— WORK REQUEST —
Some entries follow. Reproduce exactly the lines starting at the one with "Given: Click the PR121-HA part number cell" and stopping after the one with "Task: Click the Grammarly icon in Lyrics box".
|---|
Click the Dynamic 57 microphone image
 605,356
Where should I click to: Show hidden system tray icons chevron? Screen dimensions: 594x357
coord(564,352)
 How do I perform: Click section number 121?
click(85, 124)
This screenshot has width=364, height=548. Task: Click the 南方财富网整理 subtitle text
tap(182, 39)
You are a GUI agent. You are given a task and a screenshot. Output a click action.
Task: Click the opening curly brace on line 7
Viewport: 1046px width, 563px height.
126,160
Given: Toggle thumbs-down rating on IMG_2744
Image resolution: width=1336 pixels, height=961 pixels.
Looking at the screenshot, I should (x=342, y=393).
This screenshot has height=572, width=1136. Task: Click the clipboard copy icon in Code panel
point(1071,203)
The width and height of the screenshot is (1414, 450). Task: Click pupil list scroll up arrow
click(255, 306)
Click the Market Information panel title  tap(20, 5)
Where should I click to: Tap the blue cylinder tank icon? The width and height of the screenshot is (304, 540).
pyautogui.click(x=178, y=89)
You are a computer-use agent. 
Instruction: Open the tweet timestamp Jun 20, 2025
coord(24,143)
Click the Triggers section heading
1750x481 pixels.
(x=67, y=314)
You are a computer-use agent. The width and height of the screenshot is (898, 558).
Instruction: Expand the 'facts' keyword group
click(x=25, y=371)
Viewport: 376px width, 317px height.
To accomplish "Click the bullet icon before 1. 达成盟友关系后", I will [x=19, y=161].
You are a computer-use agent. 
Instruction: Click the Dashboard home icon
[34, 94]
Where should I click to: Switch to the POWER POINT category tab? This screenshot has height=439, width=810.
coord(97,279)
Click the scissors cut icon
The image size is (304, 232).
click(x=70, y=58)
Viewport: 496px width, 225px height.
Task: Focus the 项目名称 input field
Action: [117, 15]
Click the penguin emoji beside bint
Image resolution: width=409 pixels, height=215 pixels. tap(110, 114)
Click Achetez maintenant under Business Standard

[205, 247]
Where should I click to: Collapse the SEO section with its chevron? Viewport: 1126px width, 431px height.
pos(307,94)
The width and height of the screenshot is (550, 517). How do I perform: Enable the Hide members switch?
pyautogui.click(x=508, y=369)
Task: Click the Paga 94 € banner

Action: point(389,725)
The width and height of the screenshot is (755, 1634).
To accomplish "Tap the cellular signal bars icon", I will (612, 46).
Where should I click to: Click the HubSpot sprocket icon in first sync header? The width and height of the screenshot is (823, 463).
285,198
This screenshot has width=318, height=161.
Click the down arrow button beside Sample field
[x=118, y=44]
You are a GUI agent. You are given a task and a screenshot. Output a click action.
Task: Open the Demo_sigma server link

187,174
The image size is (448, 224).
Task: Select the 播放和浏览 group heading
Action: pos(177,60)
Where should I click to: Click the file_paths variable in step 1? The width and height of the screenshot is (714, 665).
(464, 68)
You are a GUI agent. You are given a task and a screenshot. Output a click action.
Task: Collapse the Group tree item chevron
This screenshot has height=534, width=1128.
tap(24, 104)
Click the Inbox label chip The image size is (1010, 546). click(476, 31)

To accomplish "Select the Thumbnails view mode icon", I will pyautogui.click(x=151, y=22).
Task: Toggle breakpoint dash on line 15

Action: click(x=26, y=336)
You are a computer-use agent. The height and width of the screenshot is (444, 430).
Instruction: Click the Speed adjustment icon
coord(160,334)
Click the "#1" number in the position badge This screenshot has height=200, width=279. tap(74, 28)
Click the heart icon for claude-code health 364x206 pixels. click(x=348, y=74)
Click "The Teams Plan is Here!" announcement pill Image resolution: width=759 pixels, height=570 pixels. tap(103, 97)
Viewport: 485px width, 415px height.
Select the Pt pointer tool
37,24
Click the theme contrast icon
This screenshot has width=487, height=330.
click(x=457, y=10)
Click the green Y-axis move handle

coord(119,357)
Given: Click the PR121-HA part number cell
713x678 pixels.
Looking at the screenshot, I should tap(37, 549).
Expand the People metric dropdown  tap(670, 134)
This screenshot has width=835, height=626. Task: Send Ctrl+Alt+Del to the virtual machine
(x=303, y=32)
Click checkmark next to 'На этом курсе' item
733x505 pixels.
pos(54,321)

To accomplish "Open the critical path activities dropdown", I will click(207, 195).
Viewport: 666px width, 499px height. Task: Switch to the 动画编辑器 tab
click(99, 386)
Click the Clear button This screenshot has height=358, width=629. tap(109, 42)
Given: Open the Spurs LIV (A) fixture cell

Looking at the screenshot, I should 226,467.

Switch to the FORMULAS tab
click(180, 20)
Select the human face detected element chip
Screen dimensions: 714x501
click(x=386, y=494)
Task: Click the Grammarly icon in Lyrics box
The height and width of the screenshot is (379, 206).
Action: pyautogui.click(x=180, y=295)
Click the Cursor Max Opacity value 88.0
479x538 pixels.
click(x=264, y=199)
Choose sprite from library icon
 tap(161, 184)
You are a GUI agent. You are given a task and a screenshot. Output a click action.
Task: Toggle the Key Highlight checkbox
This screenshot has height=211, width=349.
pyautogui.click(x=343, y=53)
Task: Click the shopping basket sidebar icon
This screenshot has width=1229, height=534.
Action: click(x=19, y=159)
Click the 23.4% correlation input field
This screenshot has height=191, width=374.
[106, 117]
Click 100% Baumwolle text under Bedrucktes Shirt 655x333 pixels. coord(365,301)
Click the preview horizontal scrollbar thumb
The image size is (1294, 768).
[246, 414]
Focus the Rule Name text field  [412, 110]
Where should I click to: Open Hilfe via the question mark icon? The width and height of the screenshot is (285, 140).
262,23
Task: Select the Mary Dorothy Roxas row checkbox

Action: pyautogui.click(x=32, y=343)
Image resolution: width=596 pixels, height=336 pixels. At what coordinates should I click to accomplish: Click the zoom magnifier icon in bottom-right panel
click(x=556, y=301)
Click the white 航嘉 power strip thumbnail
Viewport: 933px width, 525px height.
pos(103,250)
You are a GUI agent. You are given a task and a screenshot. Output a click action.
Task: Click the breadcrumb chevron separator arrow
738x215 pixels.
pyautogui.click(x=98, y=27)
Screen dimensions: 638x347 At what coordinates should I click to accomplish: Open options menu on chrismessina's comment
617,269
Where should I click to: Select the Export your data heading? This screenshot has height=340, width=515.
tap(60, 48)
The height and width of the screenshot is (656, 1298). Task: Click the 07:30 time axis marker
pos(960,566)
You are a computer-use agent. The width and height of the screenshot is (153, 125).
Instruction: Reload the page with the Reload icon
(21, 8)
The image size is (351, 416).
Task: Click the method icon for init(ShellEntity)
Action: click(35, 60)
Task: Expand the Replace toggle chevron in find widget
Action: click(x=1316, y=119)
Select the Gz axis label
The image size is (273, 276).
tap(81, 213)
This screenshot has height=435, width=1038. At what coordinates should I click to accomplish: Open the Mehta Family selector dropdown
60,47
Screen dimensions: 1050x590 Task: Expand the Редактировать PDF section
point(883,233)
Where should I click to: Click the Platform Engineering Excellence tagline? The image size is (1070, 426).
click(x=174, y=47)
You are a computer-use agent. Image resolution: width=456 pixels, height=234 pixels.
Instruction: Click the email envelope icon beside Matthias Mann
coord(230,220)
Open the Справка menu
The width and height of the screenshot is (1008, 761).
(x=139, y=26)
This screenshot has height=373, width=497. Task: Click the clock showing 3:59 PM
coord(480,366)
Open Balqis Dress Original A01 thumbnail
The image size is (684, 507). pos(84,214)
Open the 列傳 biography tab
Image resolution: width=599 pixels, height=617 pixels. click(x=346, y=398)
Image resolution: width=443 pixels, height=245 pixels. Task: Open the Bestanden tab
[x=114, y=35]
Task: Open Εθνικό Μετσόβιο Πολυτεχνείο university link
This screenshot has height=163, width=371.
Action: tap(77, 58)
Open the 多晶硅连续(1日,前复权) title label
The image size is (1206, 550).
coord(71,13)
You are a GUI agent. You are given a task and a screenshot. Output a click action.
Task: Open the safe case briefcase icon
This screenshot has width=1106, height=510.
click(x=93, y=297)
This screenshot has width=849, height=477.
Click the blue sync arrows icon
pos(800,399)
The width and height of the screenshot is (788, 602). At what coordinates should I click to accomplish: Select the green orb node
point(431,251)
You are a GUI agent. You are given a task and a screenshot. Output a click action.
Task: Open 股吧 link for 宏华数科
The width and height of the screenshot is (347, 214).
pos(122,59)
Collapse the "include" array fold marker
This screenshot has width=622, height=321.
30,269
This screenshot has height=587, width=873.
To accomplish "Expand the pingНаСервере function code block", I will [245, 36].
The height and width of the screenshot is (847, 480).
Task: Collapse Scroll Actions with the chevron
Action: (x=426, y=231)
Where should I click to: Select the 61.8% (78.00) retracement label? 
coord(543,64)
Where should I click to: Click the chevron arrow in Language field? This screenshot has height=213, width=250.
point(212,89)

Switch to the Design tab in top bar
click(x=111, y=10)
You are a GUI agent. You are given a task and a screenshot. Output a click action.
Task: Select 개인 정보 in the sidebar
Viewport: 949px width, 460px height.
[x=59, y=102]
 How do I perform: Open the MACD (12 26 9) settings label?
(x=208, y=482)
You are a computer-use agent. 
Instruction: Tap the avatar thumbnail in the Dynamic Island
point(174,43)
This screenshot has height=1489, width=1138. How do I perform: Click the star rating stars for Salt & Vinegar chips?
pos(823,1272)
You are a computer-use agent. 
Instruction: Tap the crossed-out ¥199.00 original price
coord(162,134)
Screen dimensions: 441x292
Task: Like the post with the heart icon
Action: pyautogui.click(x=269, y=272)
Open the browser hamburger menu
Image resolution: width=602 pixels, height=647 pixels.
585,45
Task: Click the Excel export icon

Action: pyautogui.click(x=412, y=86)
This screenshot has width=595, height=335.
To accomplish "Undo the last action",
|---|
— WRITTEN RESPONSE —
Given: Click the PR121-HA part number cell
713x678 pixels.
Looking at the screenshot, I should tap(37, 549).
Expand the People metric dropdown  tap(670, 134)
This screenshot has width=835, height=626. Task: Send Ctrl+Alt+Del to the virtual machine
(x=303, y=32)
Click checkmark next to 'На этом курсе' item
733x505 pixels.
pos(54,321)

To accomplish "Open the critical path activities dropdown", I will click(207, 195).
Viewport: 666px width, 499px height. Task: Switch to the 动画编辑器 tab
click(99, 386)
Click the Clear button This screenshot has height=358, width=629. tap(109, 42)
Given: Open the Spurs LIV (A) fixture cell

Looking at the screenshot, I should 226,467.

Switch to the FORMULAS tab
click(180, 20)
Select the human face detected element chip
Screen dimensions: 714x501
click(x=386, y=494)
Task: Click the Grammarly icon in Lyrics box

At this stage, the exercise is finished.